### Stated problem 1:
In the review of the Grafton Architects exhibition at the Soane Museum, reproduce the passage from "The exhibition (and" to "and their words.", substituting "Pantheon" for "Parthenon".
### Stated problem 2:
Check each statement against the exhibition review and answer yes or no, quoting the words of the review that settle it: (a) The exhibition closed on 8th of January 2023. (b) Sir John Soane designed the Marshall Building. (c) The two buildings stand on opposite sides of London's largest garden square.
### Stated problem 3:
Condense the exhibition review's paragraph beginning "The exhibition (and accompanying catalogue)" into a shorter version that keeps its main facts.

### Text passage:
::::::

Neighbours in Space and Time: Grafton Architects at the Soane Museum – Review

Simon Henley

Neighbours in Space and Time: Grafton Architects at Sir John Soane’s Museum © Gareth Gardner.

Between 19th October 2022 and 8th of January 2023, the calm galleries and vitrines at no.12 Lincoln’s Inn Fields were host to an exhibition called Neighbours in Space and Time: Grafton Architects at the Soane Museum. Organised around a dramatic comparison between the thoughts and work of two architects – Sir John Soane and Grafton Architects, the focus was on two buildings: 12-14 Lincoln’s Inn Fields by Soane – once his house and office and now the Sir John Soane’s Museum, and the recently completed Marshall Building, 44 Lincoln’s Inn Fields for the London School of Economics and Political Science by Grafton Architects. These two important structures face each other across London’s largest garden square, and over the last three years, Grafton Architects have been working together with the museum’s curators to select drawings and models from the Soane collection that informed their own working drawings for the LSE project. 

Neighbours in Space and Time: Grafton Architects at Sir John Soane’s Museum © Gareth Gardner.

The exhibition (and accompanying catalogue) offers much to discover, for example that Soane’s office made drawings that superimpose projections of one building over the top of another, such as the plan of St Martin-in-the-Fields over that of the Parthenon, in the interest of understanding scale. Grafton Architects emulate this process with their overlaying the nearby Lincoln’s Inn Chapel with the Great Hall of the Marshall Building to create a single drawn amalgam of vaulting. This action reveals comparable rhythmic properties, but also makes explicit and absolute comparisons that are otherwise left in the hands of the historian and their words. 

Neighbours in Space and Time: Grafton Architects at Sir John Soane’s Museum © Gareth Gardner.
Neighbours in Space and Time: Grafton Architects at Sir John Soane’s Museum © Gareth Gardner.

::::::

### Raw data:
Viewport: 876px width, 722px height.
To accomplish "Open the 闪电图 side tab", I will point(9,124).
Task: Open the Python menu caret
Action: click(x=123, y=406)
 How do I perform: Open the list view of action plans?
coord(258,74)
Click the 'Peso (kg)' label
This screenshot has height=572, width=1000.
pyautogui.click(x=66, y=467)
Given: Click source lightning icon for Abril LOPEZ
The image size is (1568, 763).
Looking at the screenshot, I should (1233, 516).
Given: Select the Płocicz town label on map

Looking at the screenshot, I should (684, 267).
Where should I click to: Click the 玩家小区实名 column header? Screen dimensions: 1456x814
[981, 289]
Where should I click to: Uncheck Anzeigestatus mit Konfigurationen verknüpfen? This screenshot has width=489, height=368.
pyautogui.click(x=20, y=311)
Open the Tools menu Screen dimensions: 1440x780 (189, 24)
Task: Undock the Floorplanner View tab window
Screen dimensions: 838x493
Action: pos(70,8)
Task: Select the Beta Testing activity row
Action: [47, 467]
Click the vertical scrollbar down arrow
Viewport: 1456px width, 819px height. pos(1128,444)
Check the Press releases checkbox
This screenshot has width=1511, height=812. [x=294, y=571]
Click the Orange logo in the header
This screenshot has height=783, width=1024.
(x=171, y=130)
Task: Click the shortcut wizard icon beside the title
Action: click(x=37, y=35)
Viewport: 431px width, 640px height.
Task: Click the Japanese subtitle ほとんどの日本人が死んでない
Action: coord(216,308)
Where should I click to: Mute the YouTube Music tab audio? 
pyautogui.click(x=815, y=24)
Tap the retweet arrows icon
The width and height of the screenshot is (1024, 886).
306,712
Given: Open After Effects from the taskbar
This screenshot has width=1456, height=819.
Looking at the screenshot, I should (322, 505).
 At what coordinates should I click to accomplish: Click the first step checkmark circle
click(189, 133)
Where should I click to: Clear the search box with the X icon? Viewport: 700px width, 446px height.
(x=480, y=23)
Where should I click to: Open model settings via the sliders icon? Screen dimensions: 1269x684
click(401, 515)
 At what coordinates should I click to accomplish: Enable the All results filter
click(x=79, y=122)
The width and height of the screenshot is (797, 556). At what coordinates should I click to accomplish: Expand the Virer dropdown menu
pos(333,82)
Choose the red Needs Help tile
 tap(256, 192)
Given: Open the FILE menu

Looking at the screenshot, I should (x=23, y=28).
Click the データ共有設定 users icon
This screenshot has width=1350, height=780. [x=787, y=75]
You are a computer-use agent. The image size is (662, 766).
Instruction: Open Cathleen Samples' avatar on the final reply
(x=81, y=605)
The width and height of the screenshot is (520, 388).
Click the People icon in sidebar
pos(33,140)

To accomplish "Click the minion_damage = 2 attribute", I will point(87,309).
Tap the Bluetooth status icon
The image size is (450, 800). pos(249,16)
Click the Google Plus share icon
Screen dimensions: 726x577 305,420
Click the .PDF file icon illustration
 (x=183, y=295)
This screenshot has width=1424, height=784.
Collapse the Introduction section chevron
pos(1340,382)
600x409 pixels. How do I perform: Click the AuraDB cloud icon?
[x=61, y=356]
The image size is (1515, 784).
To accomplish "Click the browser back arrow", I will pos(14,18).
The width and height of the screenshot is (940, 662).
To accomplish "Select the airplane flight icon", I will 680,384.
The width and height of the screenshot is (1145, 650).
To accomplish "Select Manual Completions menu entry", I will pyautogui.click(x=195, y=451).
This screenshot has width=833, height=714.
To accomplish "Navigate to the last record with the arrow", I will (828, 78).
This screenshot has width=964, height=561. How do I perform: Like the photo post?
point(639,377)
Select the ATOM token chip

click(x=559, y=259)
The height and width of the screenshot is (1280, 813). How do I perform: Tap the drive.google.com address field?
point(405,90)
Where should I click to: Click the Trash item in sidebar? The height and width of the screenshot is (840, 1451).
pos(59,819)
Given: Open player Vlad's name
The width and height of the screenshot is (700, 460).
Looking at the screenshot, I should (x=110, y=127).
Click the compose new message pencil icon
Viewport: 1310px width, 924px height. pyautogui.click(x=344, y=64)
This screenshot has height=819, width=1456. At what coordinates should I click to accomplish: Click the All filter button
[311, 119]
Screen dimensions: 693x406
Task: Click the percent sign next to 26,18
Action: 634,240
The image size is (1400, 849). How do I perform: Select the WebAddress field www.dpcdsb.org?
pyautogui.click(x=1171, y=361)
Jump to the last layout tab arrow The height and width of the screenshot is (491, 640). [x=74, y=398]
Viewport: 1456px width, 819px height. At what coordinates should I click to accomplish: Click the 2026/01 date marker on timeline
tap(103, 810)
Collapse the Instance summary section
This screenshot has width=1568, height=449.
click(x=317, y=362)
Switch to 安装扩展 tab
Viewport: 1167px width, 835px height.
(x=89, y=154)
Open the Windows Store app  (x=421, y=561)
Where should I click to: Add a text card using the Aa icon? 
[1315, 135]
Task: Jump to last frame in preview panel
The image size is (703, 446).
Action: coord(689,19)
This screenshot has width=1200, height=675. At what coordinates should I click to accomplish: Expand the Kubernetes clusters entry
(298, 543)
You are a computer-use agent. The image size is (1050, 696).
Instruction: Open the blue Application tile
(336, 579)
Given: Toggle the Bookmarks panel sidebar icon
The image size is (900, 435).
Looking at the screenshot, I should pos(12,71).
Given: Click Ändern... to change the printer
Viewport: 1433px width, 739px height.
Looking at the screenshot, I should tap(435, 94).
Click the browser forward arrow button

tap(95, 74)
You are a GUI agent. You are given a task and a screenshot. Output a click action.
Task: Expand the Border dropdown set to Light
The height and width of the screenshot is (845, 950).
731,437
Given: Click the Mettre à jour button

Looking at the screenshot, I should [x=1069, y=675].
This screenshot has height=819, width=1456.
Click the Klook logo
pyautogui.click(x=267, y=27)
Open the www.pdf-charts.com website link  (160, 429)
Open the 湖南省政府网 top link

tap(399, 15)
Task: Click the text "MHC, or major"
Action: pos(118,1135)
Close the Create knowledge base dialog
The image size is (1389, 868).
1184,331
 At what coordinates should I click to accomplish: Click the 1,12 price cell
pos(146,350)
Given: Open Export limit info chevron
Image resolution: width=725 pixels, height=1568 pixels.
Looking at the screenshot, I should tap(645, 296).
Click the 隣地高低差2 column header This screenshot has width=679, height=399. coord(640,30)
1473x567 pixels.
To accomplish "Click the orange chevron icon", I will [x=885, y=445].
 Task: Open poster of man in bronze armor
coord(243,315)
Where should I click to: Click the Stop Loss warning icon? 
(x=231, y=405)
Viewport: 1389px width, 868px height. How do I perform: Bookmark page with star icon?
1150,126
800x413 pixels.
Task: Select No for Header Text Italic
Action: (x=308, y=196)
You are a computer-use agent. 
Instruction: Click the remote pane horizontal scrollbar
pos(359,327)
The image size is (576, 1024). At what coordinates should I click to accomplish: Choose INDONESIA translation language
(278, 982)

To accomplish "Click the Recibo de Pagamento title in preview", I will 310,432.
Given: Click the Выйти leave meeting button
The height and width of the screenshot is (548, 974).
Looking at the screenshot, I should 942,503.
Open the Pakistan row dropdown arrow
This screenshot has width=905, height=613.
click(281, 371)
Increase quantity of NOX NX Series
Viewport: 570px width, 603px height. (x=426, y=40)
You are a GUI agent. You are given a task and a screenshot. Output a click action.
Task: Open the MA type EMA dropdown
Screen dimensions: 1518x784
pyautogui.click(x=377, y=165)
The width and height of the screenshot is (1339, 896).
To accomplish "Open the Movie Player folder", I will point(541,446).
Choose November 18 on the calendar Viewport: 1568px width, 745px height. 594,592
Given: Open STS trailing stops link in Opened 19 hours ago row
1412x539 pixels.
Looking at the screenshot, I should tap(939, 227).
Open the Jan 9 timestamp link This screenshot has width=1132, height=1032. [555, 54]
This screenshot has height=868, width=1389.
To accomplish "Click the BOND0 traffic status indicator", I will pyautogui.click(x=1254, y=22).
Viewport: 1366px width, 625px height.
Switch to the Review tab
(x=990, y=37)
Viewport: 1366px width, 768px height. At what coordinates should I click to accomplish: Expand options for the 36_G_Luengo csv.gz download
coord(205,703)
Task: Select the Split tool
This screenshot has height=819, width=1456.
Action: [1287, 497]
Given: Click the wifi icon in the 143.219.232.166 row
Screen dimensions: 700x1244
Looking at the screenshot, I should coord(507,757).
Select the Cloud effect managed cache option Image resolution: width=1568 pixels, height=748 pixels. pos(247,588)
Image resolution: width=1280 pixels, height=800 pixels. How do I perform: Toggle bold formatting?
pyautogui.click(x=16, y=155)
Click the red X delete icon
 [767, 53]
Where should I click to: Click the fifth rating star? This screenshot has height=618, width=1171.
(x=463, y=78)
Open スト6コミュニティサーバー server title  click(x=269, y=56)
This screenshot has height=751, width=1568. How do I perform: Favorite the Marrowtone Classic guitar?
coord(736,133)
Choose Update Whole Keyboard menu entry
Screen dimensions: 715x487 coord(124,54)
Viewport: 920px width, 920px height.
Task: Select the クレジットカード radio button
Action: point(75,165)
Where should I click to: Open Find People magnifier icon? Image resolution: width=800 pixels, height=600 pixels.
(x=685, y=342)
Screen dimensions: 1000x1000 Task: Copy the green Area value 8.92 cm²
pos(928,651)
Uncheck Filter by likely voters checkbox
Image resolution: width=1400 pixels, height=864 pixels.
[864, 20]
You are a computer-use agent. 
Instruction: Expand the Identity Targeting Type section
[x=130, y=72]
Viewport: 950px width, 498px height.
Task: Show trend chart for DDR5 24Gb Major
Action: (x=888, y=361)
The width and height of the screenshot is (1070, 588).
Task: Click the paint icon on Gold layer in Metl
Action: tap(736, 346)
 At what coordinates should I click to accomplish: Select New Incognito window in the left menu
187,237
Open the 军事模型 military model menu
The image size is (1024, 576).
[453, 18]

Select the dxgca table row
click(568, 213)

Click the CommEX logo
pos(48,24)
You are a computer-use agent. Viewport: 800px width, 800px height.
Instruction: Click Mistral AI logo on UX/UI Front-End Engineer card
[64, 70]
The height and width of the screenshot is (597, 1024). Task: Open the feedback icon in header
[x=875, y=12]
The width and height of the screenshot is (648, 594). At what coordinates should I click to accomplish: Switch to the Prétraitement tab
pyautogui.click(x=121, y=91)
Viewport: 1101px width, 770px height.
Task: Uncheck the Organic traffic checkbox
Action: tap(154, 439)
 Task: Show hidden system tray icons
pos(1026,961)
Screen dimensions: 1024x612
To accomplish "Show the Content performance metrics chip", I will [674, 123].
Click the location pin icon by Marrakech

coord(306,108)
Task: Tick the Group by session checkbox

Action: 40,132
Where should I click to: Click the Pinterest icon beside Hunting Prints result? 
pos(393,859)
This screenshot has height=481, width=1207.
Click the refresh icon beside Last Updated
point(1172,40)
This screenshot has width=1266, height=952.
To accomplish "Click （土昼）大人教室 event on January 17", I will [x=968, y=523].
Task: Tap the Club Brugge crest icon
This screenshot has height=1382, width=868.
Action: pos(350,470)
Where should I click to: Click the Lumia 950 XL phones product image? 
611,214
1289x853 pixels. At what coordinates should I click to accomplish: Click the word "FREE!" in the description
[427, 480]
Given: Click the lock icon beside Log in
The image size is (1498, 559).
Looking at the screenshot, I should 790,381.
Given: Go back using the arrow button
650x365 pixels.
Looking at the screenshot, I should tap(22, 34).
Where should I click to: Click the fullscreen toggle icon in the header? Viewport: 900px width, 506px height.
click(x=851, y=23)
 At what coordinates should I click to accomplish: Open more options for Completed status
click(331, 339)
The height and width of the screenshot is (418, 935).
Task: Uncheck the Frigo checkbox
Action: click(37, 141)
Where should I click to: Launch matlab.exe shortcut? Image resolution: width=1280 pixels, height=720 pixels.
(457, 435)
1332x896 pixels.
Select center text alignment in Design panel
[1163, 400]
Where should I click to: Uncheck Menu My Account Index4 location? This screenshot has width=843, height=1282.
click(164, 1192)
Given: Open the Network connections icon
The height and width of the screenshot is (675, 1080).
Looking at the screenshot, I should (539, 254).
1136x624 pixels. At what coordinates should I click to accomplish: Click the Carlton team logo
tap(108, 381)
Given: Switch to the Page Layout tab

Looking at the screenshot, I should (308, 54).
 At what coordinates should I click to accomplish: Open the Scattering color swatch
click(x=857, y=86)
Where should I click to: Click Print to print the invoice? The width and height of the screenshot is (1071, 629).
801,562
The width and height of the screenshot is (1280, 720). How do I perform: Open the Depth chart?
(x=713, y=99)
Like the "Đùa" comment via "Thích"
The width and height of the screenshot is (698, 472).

::::::

### Full answer 1:
The exhibition (and accompanying catalogue) offers much to discover, for example that Soane’s office made drawings that superimpose projections of one building over the top of another, such as the plan of St Martin-in-the-Fields over that of the Pantheon, in the interest of understanding scale. Grafton Architects emulate this process with their overlaying the nearby Lincoln’s Inn Chapel with the Great Hall of the Marshall Building to create a single drawn amalgam of vaulting. This action reveals comparable rhythmic properties, but also makes explicit and absolute comparisons that are otherwise left in the hands of the historian and their words.

### Full answer 2:
(a) Yes: "Between 19th October 2022 and 8th of January 2023"
(b) No: "the recently completed Marshall Building, 44 Lincoln’s Inn Fields for the London School of Economics and Political Science by Grafton Architects"
(c) Yes: "These two important structures face each other across London’s largest garden square"

### Full answer 3:
The exhibition and its catalogue show that Soane's office superimposed plans of one building over another to understand scale, for example St Martin-in-the-Fields over the Parthenon. Grafton Architects follow this method by overlaying the nearby Lincoln's Inn Chapel with the Great Hall of the Marshall Building, creating one drawing of combined vaulting. This reveals comparable rhythms and makes direct comparisons that historians would otherwise leave to words.